In reality, Palestinian officials and American sources – the latter wisely avoiding Israeli condemnation by talking anonymously – have pointed out that the figure of 96 per cent represented the percentage of the land over which Israel was prepared to negotiate – not 96 per cent of the entire West Bank and Gaza Strip.
Left out of the equation was Arab east Jerusalem – illegally annexed by Israel after the 1967 Arab-Israeli Six Day War – the huge belt of Jewish settlements, including Male Adumim, around the city and a 10-mile wide military buffer zone around the Palestinian territories.

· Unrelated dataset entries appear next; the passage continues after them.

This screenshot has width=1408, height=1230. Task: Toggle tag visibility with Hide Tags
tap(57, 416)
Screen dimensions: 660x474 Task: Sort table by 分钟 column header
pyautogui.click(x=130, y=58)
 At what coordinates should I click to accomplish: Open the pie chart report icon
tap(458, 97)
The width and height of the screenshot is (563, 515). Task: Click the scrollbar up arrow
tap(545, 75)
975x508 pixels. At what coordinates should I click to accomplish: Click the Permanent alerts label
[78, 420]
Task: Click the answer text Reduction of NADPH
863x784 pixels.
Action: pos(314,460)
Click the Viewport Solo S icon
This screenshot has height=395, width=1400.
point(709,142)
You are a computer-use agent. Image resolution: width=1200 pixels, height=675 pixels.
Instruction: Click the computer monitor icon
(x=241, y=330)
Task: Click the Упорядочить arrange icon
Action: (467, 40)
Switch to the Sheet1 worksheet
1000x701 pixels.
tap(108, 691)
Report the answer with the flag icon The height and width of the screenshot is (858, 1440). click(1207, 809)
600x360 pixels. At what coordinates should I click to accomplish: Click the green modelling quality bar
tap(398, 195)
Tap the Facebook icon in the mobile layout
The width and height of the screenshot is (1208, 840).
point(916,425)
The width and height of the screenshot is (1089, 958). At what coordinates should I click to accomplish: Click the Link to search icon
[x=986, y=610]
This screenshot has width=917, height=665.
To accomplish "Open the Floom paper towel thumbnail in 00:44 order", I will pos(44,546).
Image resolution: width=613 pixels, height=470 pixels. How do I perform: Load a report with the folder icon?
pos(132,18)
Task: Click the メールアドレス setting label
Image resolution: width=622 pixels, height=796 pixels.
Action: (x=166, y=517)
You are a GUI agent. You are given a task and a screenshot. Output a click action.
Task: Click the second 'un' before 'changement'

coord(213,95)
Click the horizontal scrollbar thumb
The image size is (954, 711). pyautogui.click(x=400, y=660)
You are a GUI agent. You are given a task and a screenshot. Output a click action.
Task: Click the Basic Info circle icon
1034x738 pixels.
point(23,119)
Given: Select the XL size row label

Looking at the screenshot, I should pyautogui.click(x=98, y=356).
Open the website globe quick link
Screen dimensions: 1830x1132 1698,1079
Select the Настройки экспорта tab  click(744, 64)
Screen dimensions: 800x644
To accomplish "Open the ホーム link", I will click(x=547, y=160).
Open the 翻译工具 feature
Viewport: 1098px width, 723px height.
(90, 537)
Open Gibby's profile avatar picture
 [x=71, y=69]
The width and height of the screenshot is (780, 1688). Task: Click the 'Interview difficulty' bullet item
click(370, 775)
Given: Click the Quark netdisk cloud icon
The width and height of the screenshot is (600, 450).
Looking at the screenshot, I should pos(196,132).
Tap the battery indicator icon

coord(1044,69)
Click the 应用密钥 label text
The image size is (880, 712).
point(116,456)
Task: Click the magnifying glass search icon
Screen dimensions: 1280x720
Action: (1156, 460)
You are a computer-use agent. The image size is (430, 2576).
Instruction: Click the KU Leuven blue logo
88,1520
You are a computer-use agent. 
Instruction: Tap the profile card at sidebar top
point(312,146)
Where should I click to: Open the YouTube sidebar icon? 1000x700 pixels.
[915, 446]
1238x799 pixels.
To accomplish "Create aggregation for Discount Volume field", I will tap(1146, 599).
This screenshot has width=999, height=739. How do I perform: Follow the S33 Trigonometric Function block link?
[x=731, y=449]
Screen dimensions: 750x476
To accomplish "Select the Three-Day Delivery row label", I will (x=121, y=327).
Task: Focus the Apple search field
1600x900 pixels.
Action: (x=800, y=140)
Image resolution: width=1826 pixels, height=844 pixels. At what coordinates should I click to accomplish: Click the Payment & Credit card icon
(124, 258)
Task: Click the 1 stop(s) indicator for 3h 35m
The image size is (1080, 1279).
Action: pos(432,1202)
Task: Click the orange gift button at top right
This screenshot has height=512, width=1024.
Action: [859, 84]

Along with the obligation to lease back settlements – built illegally under international law on Arab land – to Israel for 25 years, the total Palestinian land from which Israel was prepared to withdraw came to only around 46 per cent – a far cry from the 96 per cent touted after Camp David.
With his usual inability to explain himself, Mr Arafat failed to explain these details after Camp David, preferring to concentrate on Israel's refusal to grant Palestinians sovereignty in east Jerusalem – an important symbolic point but by no means the only reason for Camp David's failure.
The Israelis had only offered the Palestinians "control" over some Arab streets in Jerusalem – a miniature version of the little "bantustans" that already exist in the West Bank – and "control" over the Al Aqsa mosque and its surrounds, the territory beneath (including the remains of the Jewish Temple) being under Israeli sovereignty. The Palestinians were apparently to receive some territorial waters in the Dead Sea – upon which they could hardly build any houses.
Mr Malley's disclosures – which do not include the percentage breakdown of land to be offered back to Mr Arafat – appear a little self-serving. By making Mr Barak share the blame for the collapse of Camp David, he cleans up Mr Clinton's image as a Middle East peacemaker, presenting him as a victim of Mr Barak's double-cross as well as Mr Arafat's intransigence.
According to the two authors, Mr Barak decided, for domestic political reasons, not to keep his promise to withdraw from the three villages outside Jerusalem, allowing instead the rapid construction of new – and illegal – Jewish settlements on Palestinian land.
He did not, the authors say, want to alienate the Israeli right wing before a final peace settlement. Mr Arafat was therefore reluctant to attend the talks even before they began – and suspicious of Mr Barak because the latter wanted to negotiate first with Syria.
The painful linguistic vice from which all US policy makers suffer in their attempts to be even-handed while at the same time being Israel's closest ally, was all too evident yesterday when the Arabs perused Washington's reaction to the killing by Jewish settlers of two Palestinian civilians and a three-month-old baby.
Never afraid to refer to the Palestinian murder of Israelis as "terrorism", the State Department referred to the latest killings as a barbaric attack of "unconscionable vigilantism".